* [Exercise requirements]: Write out exactly the lines of the entries below, from the first through the line containing "You are a computer-use agent. Viewport: 600px", and nothing beyond them.

* [Task data]:
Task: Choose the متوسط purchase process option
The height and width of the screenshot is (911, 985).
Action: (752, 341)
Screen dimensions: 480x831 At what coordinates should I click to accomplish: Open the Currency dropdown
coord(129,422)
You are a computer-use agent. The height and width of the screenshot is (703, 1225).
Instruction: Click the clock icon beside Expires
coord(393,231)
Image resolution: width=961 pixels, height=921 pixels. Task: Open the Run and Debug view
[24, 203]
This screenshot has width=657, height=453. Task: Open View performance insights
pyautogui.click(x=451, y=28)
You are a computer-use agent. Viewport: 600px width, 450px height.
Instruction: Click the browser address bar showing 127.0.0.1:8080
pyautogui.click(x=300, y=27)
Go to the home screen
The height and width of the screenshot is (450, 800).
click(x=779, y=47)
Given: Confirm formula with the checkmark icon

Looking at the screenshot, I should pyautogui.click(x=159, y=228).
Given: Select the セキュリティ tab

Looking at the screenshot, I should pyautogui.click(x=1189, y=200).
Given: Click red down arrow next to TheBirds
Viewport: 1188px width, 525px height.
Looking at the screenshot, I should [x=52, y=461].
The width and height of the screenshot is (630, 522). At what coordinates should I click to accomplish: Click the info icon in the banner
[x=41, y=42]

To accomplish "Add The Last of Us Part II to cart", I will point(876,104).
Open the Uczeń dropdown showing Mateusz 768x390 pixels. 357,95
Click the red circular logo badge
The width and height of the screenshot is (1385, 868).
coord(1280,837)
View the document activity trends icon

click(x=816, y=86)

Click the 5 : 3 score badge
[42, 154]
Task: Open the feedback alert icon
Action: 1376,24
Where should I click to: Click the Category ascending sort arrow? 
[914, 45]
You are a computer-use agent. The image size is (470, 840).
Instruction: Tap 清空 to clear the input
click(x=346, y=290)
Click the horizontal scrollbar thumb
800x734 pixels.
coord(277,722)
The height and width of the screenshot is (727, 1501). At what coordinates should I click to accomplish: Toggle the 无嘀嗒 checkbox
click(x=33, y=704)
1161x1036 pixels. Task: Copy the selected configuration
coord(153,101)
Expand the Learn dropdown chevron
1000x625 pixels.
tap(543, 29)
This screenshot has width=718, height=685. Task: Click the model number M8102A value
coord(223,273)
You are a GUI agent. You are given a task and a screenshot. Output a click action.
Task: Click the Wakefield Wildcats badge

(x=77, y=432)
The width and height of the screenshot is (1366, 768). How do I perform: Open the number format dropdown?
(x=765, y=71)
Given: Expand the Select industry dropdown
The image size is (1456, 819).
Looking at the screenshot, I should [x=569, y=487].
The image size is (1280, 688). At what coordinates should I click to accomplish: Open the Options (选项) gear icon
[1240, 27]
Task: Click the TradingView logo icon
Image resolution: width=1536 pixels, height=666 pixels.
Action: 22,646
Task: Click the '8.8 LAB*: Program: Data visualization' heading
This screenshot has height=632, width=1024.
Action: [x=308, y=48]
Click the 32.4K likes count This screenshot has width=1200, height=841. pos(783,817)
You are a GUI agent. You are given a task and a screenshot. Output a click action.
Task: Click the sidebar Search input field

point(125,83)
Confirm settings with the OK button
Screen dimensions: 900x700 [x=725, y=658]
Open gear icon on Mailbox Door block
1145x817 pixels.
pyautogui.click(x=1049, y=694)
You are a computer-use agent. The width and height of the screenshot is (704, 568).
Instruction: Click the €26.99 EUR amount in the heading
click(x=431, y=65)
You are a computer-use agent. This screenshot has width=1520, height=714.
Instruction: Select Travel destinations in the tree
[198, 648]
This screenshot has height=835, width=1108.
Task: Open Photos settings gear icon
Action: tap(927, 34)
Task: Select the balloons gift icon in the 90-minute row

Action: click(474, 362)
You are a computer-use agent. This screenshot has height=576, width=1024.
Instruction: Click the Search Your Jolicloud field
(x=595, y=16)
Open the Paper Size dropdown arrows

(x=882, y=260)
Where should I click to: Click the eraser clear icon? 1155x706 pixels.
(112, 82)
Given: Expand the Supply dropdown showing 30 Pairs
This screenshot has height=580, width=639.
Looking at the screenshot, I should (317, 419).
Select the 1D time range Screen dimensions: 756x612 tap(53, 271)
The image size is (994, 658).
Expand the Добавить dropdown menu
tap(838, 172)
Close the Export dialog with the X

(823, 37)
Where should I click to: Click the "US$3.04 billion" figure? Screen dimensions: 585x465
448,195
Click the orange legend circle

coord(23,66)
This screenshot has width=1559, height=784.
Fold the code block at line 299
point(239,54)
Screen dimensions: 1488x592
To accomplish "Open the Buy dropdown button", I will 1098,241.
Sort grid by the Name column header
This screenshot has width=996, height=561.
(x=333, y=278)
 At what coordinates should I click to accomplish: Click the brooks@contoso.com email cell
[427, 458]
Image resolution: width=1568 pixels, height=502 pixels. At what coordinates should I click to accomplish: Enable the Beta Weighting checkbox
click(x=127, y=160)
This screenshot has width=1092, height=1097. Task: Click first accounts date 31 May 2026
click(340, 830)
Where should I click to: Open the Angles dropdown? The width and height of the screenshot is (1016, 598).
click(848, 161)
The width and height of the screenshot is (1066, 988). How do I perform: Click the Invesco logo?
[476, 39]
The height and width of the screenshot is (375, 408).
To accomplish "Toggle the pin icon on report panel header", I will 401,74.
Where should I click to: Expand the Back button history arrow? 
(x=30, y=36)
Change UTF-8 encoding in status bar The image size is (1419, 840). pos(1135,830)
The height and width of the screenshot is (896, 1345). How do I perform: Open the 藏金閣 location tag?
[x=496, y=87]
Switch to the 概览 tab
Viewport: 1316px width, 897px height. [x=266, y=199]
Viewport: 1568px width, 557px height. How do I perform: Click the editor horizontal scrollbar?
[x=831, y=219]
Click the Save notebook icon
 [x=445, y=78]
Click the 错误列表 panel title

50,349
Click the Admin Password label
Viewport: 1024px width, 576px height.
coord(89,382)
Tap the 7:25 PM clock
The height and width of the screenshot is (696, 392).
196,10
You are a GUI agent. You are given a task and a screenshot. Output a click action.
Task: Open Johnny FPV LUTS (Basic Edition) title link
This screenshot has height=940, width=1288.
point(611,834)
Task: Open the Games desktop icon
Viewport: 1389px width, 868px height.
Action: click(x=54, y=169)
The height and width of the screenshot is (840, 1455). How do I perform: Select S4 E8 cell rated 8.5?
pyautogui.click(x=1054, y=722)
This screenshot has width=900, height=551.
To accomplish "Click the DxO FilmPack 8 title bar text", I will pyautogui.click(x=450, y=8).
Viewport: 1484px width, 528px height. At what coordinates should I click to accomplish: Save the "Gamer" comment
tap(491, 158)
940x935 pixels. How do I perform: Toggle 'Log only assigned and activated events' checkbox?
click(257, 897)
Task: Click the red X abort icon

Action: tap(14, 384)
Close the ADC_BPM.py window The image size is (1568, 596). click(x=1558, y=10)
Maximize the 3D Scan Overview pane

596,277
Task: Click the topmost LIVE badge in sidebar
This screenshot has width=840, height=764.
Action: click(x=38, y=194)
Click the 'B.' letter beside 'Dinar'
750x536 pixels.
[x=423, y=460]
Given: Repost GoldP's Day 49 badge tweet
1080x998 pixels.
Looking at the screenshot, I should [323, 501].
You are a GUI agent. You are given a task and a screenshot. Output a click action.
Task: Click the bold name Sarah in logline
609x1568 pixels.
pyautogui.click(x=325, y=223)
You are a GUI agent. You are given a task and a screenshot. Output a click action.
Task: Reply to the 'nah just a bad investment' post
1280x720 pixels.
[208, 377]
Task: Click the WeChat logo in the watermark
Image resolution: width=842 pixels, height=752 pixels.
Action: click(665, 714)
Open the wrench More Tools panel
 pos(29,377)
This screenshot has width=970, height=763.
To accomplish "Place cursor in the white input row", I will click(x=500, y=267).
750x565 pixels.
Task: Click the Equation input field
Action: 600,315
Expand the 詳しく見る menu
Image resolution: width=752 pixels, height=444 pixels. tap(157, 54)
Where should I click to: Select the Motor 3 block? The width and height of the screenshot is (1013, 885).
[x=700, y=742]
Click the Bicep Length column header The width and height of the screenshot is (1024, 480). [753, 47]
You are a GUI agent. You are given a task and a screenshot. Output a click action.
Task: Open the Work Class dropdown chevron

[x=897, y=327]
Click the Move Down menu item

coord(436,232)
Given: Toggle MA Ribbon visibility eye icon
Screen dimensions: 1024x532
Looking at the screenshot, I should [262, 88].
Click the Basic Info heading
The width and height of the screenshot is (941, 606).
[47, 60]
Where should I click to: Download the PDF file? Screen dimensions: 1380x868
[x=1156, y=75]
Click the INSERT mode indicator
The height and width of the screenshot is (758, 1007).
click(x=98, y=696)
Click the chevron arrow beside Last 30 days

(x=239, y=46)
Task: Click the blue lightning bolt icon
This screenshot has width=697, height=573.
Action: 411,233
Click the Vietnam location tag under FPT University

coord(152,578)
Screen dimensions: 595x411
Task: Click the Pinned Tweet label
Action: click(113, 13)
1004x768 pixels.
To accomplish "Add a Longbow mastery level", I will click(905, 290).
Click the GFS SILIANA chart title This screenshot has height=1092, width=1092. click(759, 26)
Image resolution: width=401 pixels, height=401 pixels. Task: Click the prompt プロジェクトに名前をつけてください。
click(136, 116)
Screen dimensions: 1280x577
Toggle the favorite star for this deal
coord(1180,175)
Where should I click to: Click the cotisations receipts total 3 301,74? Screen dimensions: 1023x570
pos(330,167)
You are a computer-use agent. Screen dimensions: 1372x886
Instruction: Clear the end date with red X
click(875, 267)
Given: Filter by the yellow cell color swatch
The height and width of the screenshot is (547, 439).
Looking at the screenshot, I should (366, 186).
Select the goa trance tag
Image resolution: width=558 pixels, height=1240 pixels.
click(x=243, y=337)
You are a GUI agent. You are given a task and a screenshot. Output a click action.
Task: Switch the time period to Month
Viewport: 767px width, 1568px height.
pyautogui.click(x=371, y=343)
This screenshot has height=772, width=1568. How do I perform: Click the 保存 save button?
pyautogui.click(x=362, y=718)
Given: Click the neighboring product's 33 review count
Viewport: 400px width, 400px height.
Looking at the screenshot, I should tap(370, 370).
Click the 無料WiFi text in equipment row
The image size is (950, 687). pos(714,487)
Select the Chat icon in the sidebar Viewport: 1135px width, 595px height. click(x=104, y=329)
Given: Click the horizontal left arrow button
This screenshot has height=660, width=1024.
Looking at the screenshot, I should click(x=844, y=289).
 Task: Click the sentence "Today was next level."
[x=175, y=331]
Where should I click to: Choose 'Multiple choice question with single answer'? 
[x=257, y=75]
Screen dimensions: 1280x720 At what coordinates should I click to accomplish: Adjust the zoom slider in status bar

* [Response for this exercise]:
Task: Choose the متوسط purchase process option
The height and width of the screenshot is (911, 985).
Action: (752, 341)
Screen dimensions: 480x831 At what coordinates should I click to accomplish: Open the Currency dropdown
coord(129,422)
You are a computer-use agent. The height and width of the screenshot is (703, 1225).
Instruction: Click the clock icon beside Expires
coord(393,231)
Image resolution: width=961 pixels, height=921 pixels. Task: Open the Run and Debug view
[24, 203]
This screenshot has width=657, height=453. Task: Open View performance insights
pyautogui.click(x=451, y=28)
You are a computer-use agent. Viewport: 600px width, 450px height.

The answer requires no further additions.